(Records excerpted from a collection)

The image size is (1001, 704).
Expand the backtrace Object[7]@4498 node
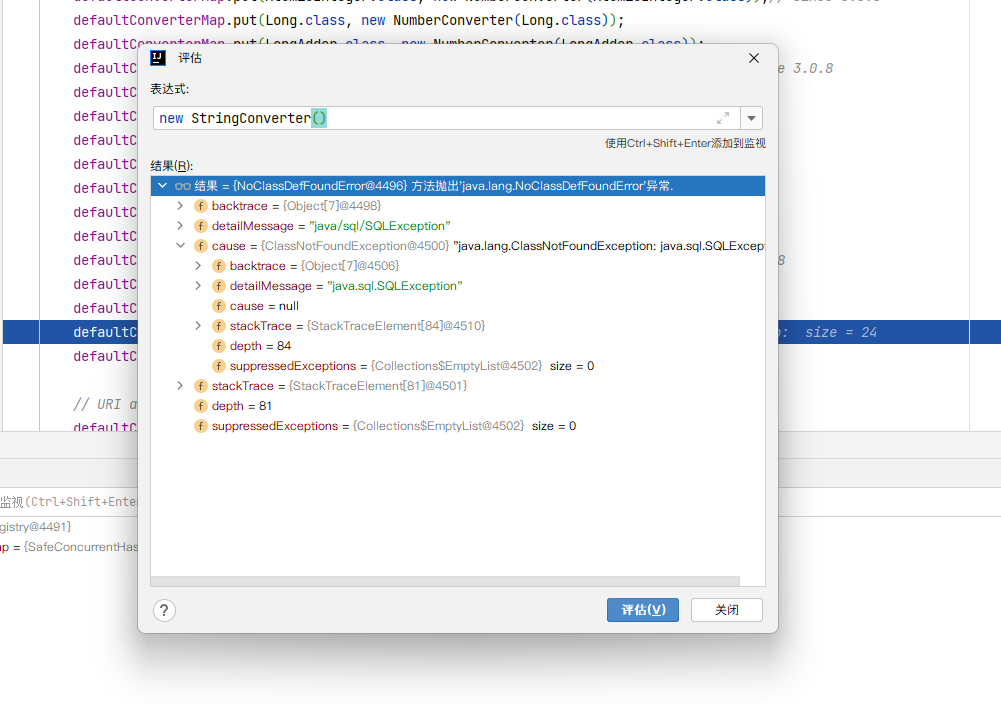tap(181, 205)
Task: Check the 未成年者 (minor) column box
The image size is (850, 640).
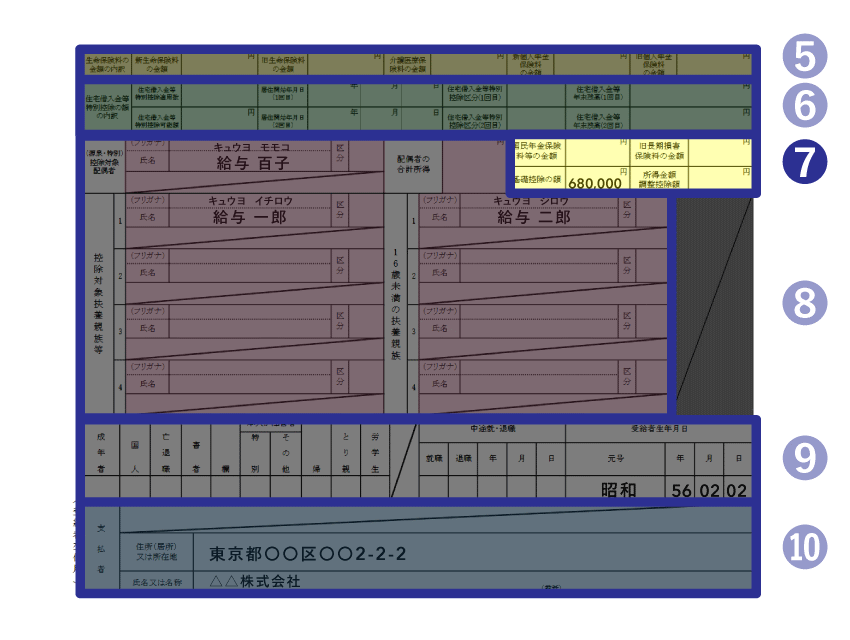Action: coord(100,485)
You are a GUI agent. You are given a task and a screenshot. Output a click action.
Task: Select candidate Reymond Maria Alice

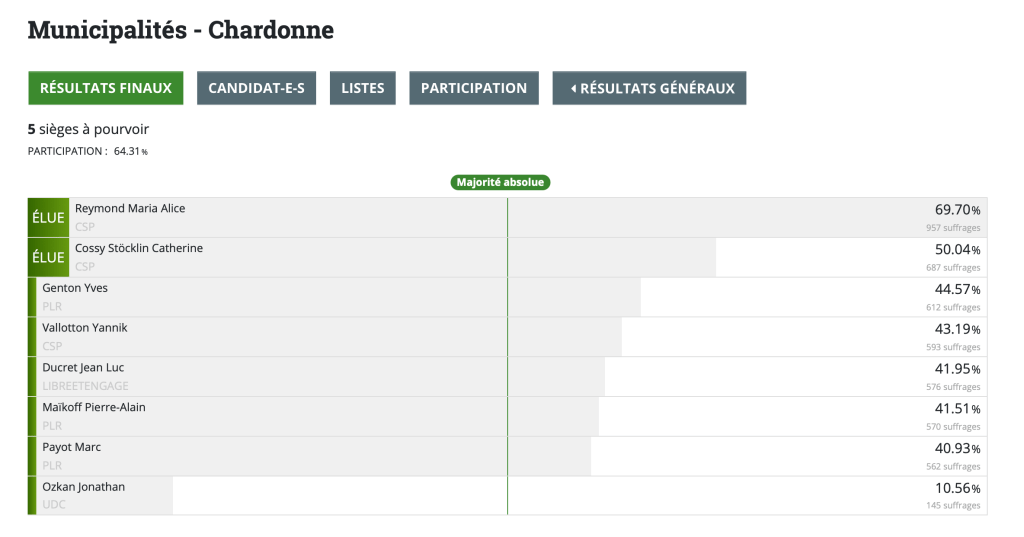pyautogui.click(x=130, y=209)
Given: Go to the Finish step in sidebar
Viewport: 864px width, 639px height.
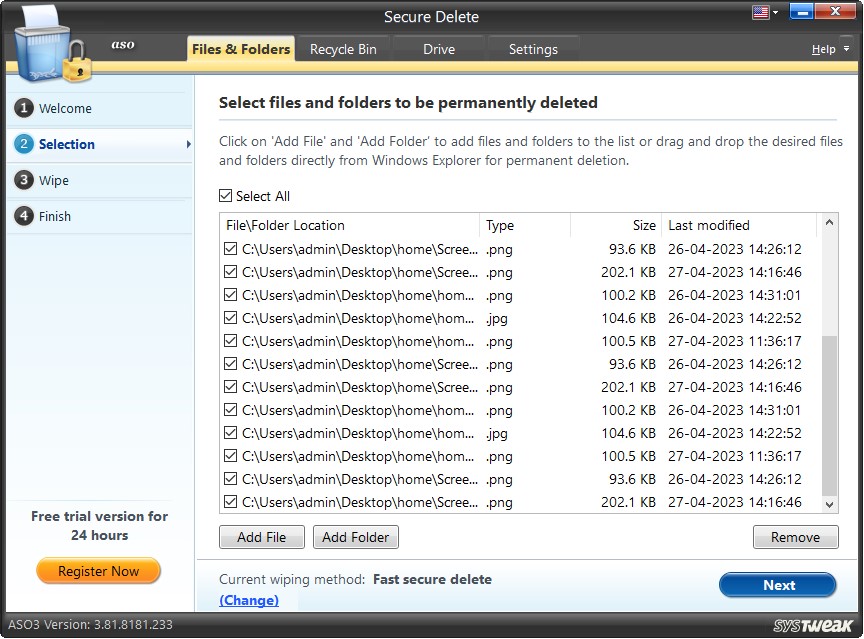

## [Problem statement]
The records, exactly as written but without images, should be returned.

## [Output for this exercise]
The image size is (1001, 704).
Expand the backtrace Object[7]@4498 node
tap(181, 205)
Task: Check the 未成年者 (minor) column box
The image size is (850, 640).
Action: coord(100,485)
You are a GUI agent. You are given a task and a screenshot. Output a click action.
Task: Select candidate Reymond Maria Alice

pyautogui.click(x=130, y=209)
Given: Go to the Finish step in sidebar
Viewport: 864px width, 639px height.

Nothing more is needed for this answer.